» **YOUR OBJECTIVE**: Your reply should be made up of every line in the records below that holds the string "Expand".

Start of DATA TO EXAMINE

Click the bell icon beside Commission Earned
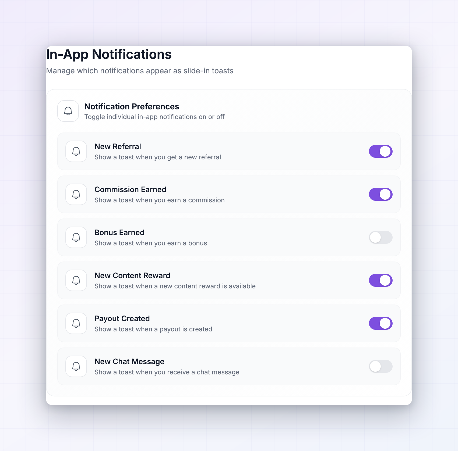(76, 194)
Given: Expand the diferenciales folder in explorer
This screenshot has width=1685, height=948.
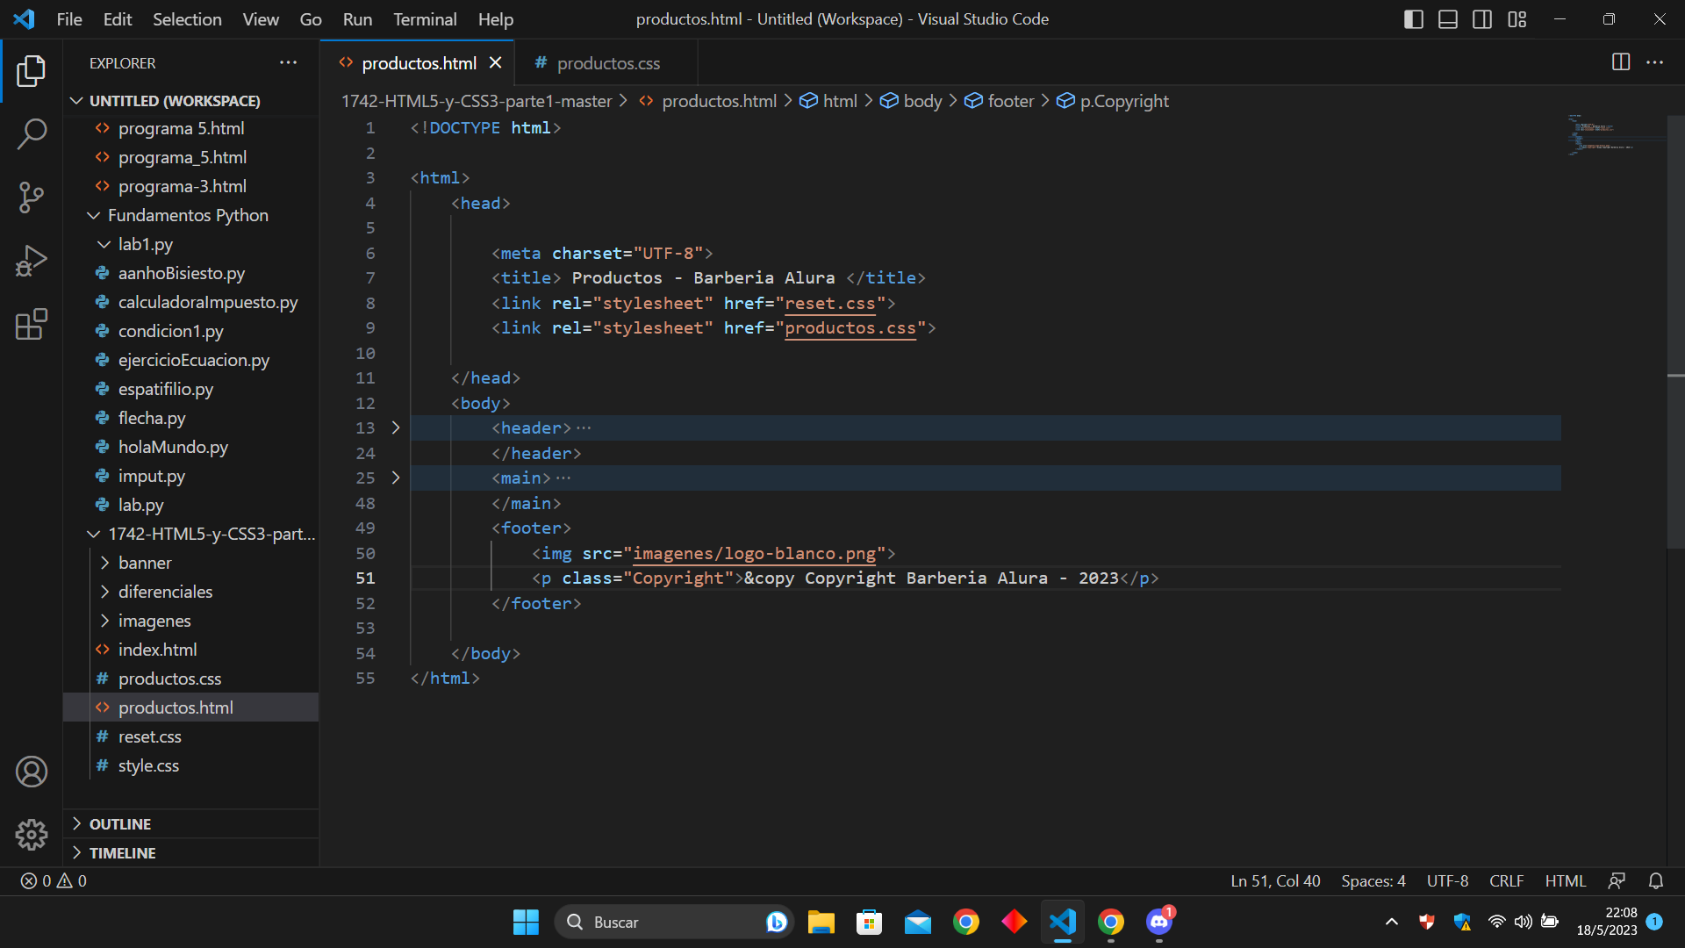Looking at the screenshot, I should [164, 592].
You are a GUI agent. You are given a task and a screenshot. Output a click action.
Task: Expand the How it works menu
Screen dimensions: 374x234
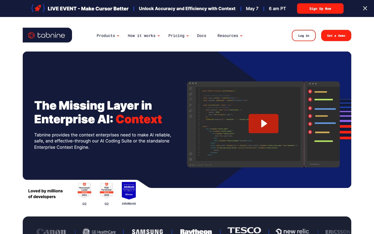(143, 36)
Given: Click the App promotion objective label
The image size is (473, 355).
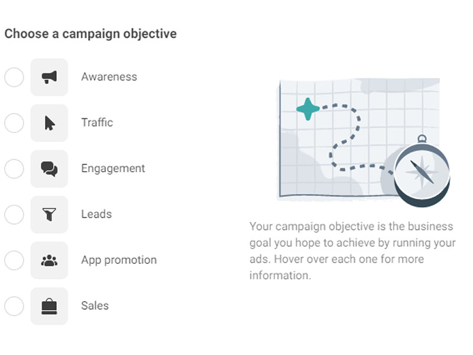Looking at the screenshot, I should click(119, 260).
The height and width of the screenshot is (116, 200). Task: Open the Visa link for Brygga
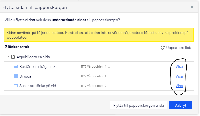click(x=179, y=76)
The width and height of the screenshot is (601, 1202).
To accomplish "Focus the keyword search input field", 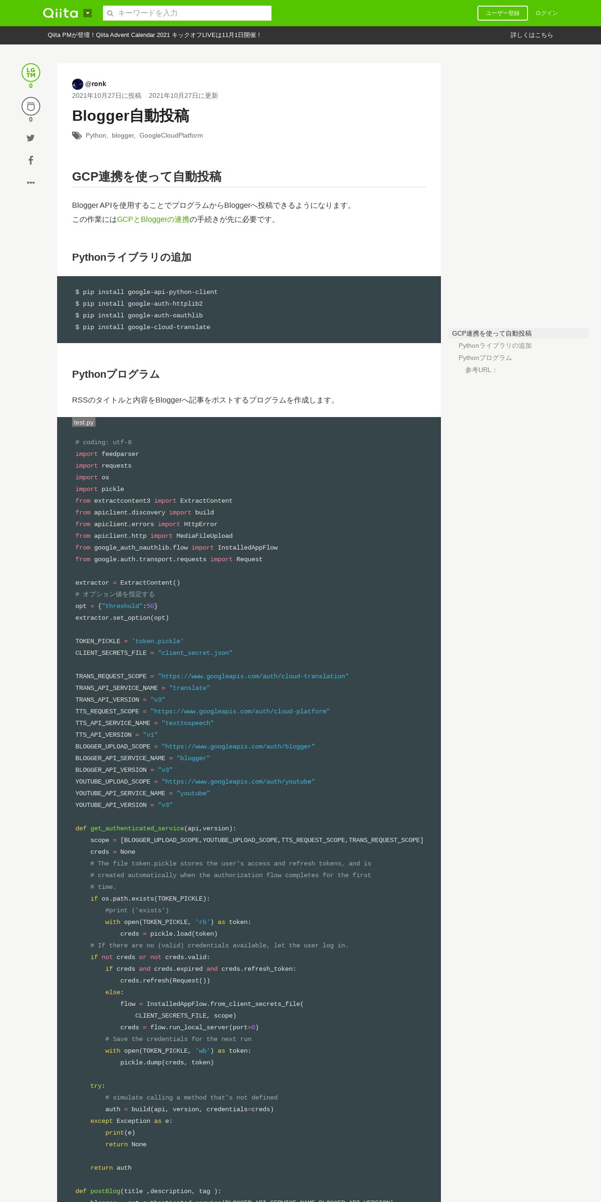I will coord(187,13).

End of DATA TO EXAMINE

» **REPLY TO THE TASK**:
Given: Expand the diferenciales folder in explorer
Task: Expand the How it works menu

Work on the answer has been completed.